Called “Today's Voice of the American Cowboy,” Hampton began his career playing guitar and singing at cowboy campfires as a wrangler at Philmont Scout Ranch. Prior to his career in the entertainment industry, he drifted across the American West, working cowboy jobs on some of the biggest ranches in the West, punching cattle, riding young colts, shoeing horses and guiding trail rides and hunters in the high country.

A prolific writer and performer, Hampton's wife Lisa doubles as his manager & agent.

== Early career ==
After eleven years working as a cowboy working on western ranches, Hampton began a career in music. In 1984, he released his first album, Travelin' Light, with appearances at The Grand Ole Opry in Nashville, Tennessee and the Smithsonian Institution in Washington, D.C. Kenny Rogers chose Hampton to play himself, a cowboy singing at the campfire, in the television movie, Wild Horses.
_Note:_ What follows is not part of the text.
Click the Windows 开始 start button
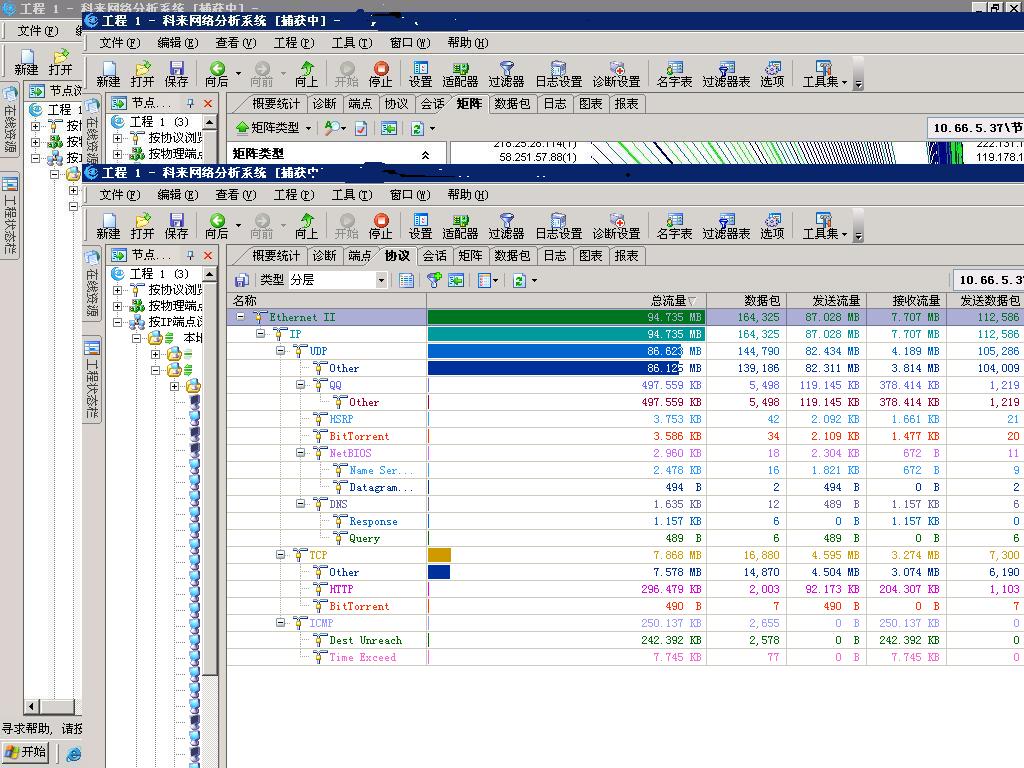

Hampton worked at ranch duties on the former Spade Ranch in Texas, the IL Ranch in northern Nevada, the ZX Ranch in Oregon, and the Pickerel Land and Cattle Company in Wyoming, but preferred the Texas Panhandle and eastern New Mexico, where he owns the Clearview Ranch, located about twenty miles southwest of Cimarron. and in 2022 purchased a cattle and big game hunting property, The Six Springs Ranch, Southeast of Raton, NM.

== 1990s ==

Throughout the 1990s, Hampton continued his recording and entertainment career, appearing in several Western films and recording five albums in six years from 1994 to 1999. In 1996, he received the Academy of Western Artists’ first Will Rogers Award for both Male Vocalist of the Year and Entertainer of the Year. A year later, his album, Ridin’ The Dreamland Range, won the association's Album of the Year. The Academy named Hampton its Male Vocalist of the Year again in 1999.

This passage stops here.